Bamako — Les djihadistes affiliés à l’État islamique au Sahel, naguère donnés pour diminués, ont étendu ces derniers mois leur champ d’action au Sahel, signant leur présence par une série sans précédent de massacres de civils.
Le groupe État islamique au grand Sahara (EIGS) paraissait affaibli il y a encore six mois après la perte de plusieurs de ses chefs, à commencer par son fondateur marocain Adnan Abou Walid Al-Sahraoui, tué en août 2021 au Mali par une frappe de Barkhane, la force antidjihadiste française au Sahel.
Face à une multiplication des attaques djihadistes et une contestation grandissante contre la présence française, la France, engagée militairement depuis 2013, avait désigné en janvier 2020 l’EIGS comme la cible prioritaire pour elle et ses alliés dans l’immense zone reculée et aride dite des trois frontières, entre Mali, Burkina Faso et Niger.
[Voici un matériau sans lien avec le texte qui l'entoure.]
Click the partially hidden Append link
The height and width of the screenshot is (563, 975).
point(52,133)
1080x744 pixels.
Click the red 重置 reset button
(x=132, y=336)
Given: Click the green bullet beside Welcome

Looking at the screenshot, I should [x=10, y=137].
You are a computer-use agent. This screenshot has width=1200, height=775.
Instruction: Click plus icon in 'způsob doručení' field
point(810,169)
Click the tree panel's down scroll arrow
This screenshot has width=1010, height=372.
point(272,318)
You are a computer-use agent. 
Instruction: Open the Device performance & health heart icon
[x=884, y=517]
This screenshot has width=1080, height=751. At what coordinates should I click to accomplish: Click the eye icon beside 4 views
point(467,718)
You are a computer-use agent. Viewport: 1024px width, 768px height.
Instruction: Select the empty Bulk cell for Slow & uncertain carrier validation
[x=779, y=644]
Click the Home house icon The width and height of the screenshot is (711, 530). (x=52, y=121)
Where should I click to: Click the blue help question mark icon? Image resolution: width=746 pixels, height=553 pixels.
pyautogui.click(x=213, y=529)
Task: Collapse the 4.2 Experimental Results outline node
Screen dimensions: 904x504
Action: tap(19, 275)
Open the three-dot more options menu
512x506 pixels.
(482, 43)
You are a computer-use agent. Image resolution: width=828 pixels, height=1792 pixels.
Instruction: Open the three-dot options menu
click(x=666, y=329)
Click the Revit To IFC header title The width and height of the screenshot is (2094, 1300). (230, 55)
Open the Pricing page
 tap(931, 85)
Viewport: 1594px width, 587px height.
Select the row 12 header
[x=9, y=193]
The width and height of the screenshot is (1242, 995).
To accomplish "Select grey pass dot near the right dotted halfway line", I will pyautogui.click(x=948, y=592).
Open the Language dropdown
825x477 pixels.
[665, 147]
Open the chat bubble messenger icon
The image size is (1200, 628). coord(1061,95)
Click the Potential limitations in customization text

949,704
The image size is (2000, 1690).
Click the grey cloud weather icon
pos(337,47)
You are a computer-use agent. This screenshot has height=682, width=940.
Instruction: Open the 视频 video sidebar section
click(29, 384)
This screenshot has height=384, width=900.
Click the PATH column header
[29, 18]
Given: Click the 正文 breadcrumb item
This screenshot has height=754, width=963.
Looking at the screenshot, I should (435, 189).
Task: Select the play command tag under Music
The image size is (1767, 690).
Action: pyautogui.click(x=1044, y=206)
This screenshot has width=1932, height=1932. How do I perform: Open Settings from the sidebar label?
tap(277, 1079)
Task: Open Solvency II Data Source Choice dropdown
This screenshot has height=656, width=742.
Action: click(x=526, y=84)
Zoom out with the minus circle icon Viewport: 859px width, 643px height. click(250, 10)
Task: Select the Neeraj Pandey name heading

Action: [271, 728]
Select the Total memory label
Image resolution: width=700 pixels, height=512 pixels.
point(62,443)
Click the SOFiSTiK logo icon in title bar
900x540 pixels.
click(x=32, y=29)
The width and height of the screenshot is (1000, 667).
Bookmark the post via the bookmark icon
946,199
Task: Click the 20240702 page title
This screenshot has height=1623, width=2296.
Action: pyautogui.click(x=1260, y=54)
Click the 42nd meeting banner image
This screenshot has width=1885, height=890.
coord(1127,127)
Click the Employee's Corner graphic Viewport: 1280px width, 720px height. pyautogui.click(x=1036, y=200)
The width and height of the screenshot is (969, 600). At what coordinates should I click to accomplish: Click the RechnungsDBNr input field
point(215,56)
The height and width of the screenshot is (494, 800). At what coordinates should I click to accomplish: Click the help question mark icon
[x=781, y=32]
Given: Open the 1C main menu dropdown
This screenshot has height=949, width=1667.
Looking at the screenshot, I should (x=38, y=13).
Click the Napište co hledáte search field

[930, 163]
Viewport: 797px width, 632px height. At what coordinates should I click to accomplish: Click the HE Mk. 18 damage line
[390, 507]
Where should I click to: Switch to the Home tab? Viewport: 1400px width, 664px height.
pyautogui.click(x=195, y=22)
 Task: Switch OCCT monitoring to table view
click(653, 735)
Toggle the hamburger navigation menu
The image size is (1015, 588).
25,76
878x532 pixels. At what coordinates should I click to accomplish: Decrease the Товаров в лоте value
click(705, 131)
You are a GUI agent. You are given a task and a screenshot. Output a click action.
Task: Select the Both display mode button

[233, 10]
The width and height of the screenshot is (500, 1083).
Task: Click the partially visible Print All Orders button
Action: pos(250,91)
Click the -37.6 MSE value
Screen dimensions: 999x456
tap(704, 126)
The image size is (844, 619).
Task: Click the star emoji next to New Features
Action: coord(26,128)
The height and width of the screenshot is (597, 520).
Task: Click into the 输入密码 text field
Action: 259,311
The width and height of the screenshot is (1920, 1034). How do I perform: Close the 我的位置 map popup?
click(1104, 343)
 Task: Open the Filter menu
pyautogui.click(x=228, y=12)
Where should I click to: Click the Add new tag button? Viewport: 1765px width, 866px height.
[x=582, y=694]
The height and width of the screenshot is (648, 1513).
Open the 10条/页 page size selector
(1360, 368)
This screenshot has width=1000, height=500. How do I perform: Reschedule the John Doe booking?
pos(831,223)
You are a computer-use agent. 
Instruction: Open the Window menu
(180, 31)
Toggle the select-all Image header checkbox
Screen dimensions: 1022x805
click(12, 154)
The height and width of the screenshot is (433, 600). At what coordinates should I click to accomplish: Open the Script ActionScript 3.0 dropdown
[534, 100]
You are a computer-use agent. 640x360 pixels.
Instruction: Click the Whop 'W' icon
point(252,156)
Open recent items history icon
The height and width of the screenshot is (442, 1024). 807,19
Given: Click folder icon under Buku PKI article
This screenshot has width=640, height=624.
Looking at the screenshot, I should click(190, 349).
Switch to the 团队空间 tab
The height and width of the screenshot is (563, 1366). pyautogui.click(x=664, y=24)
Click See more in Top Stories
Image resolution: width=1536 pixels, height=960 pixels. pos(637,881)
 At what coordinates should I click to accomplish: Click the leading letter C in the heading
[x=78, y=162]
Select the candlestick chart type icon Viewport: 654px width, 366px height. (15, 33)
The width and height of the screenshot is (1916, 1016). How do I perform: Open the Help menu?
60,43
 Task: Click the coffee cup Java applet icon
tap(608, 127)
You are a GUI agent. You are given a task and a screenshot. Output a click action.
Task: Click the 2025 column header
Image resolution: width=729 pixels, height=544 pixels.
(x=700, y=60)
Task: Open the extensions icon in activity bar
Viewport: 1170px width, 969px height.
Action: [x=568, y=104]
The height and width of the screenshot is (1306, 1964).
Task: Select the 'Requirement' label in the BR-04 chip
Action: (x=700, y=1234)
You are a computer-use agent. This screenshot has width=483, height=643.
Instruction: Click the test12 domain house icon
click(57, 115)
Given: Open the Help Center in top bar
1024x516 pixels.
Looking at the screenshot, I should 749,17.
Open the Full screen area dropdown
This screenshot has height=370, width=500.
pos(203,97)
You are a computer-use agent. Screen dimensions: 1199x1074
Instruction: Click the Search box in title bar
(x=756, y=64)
En février 2021, le président Emmanuel Macron déclarait que l’EIGS « avait perdu son emprise et [subissait] de nombreuses pertes ». Les groupes combattant sous la bannière rivale d’Al-Qaïda passaient pour avoir pris l’ascendant sur l’EIGS par les armes, au moins au Mali.
Mais « au moment où on pensait être venu à bout des “terroristes”, ils se réorganisaient », remarque Souley Oumarou, de l’ONG Forum pour une citoyenneté responsable (FCR), qui a été conseiller de l’ancien président nigérien Mahamoudou Issoufou.
« En dépit de l’élimination ou l’arrestation des principaux chefs de l’organisation (EIGS), les cadres intermédiaires sont souvent restés en place et la dynamique de recrutement ne s’est pas enrayée », estime Mathieu Pellerin, chercheur français spécialiste de la région.
« Plus le groupe opère sur un territoire restreint, plus il s’expose. Sa survie passe donc par son expansion », souligne-t-il.
Litanie de tueries
Au cours du seul mois de juin, la marque de l’EIGS a été décelée à des centaines de kilomètres de distance à Anderamboukane (Mali, frontière avec le Niger) dans des combats contre les soldats maliens et des groupes armés pro-gouvernementaux ; les 11 et 12 juin à Seytanga (nord du Burkina Faso) où le massacre de 86 civils, non revendiqué, porte la signature de l’EIGS ; ou encore mi-juin à Tessit (Mali) dans des affrontements rapportés par des sources locales avec Al-Qaïda.
« Oui, le groupe est en capacité d’opérer sur ces trois fronts simultanément », assure M. Pellerin.
Depuis 2021, le paysage stratégique a changé. Les Français et leurs alliés ne sont plus à la pointe du combat au Mali au côté de l’armée nationale. Les colonels au pouvoir à Bamako les ont poussés dehors et fait appel aux Russes. Les Français sont en passe de quitter leur dernière base au Mali et de « réarticuler » leur dispositif.
Le secrétaire général de l’ONU, Antonio Guterres, jugeait « probable » dans un récent rapport que le retrait français crée « dans certaines zones un vide qui risque d’être exploité par les groupes armés terroristes ». Le retrait et la détérioration de la sécurité aux trois frontières « aura des conséquences sur la protection des civils », mettait-il en garde par ailleurs dans une lettre adressée à la présidence du Conseil de sécurité.
« Jamais au Sahel, les massacres de civils ne se sont succédé comme ça », note un responsable onusien tenu à l’anonymat par les règles de l’organisation.
Le nombre de civils tués dans des attaques attribuées à des groupes extrémistes a quasiment doublé depuis 2020 au Sahel central, affirme une coalition d’ONG ouest-africaines dans un rapport publié jeudi.